Default GCC flag is -march=native, so on my CPU (without AVX) AVX will be disabled. If cross-compiling on another CPU with AVX, we can disable it explicitly:

bazel build --config=opt \
            --config=cuda \
            --copt=-no-mavx \
            --copt=-no-mavx2 \
            --copt=-no-mfma \
            //tensorflow/tools/pip_package:build_pip_package

Another build (with explicitly enabled SSE4 and with -D_GLIBCXX_USE_CXX11_ABI=0):

time bazel build -c opt \
            --config=cuda \
            --copt=-mno-avx \
            --copt=-mno-avx2 \
            --copt=-mno-fma \
            --copt=-msse4.1 \
            --copt=-msse4.2 \
            --cxxopt="-D_GLIBCXX_USE_CXX11_ABI=0" \
            //tensorflow/tools/pip_package:build_pip_package

Another build was without CUDA:

unset TF_TF_NEED_CUDA
bazel clean
./configure
# ... build as above

Compute capabilities:

5.2 - Maxwell 9xx series (including GeForce GTX 980 Ti)
6.1 - Pascal 10xx series

TODO:

Docker build
enable SSE4 instructions (likely not enabled with -march=native)
TensorRT
with GCC 5 possibly use:
- --cxxopt="-D_GLIBCXX_USE_CXX11_ABI=0"
- but it is useful only for custom TF operations
- maybe can be useful to overcome different versions of glibc tensorflow/tensorflow#15376

fightthepower · Answer 1 · Thu Mar 21 2019 14:48:12 GMT+0800 (China Standard Time)
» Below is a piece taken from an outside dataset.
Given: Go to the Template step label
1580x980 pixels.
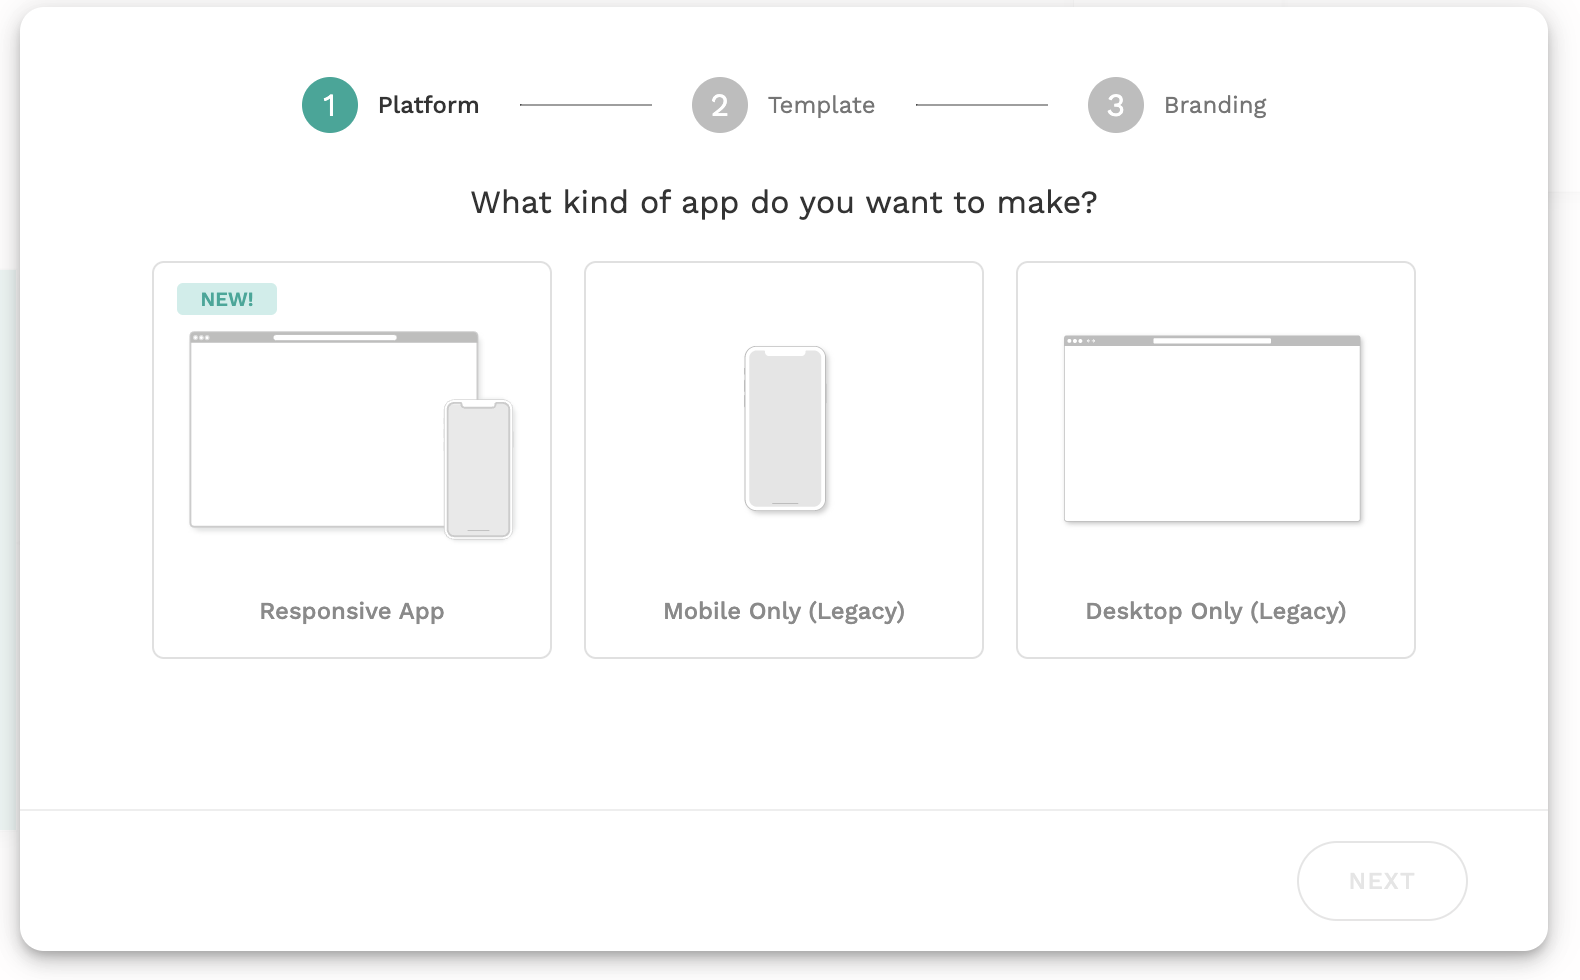Looking at the screenshot, I should tap(821, 105).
Dude many thanks. I have searched all the web for this wheel for my old computer. Thanks for taking your time and building one.

Nathan Raw · Answer 2 · Wed Apr 17 2019 08:09:02 GMT+0800 (China Standard Time)

THANK YOU

Been trying for a year to get a newer version than tensorflow v1.5 working. This is the first thing that has worked. 🎉

Bohumír Zámečník · Answer 3 · Wed Apr 17 2019 12:18:19 GMT+0800 (China Standard Time)

Should I build also 1.13?

Nathan Raw · Answer 4 · Wed Apr 17 2019 12:31:41 GMT+0800 (China Standard Time)

@bzamecnik As of right now, I'm too afraid to update CUDA to work with 1.13 (like I said, it took me way to long to get this working), so I likely will not be able to test for you. I'm sure others in the community would love that contribution, though.

atoultaro · Answer 5 · Thu May 16 2019 02:33:40 GMT+0800 (China Standard Time)

I really really appreciate this build. Now my old Xeon desktop can finally use tensorflow with version > 1.5. What a leap to 1.12! Thanks!!

fightthepower · Answer 6 · Wed Oct 02 2019 13:32:02 GMT+0800 (China Standard Time)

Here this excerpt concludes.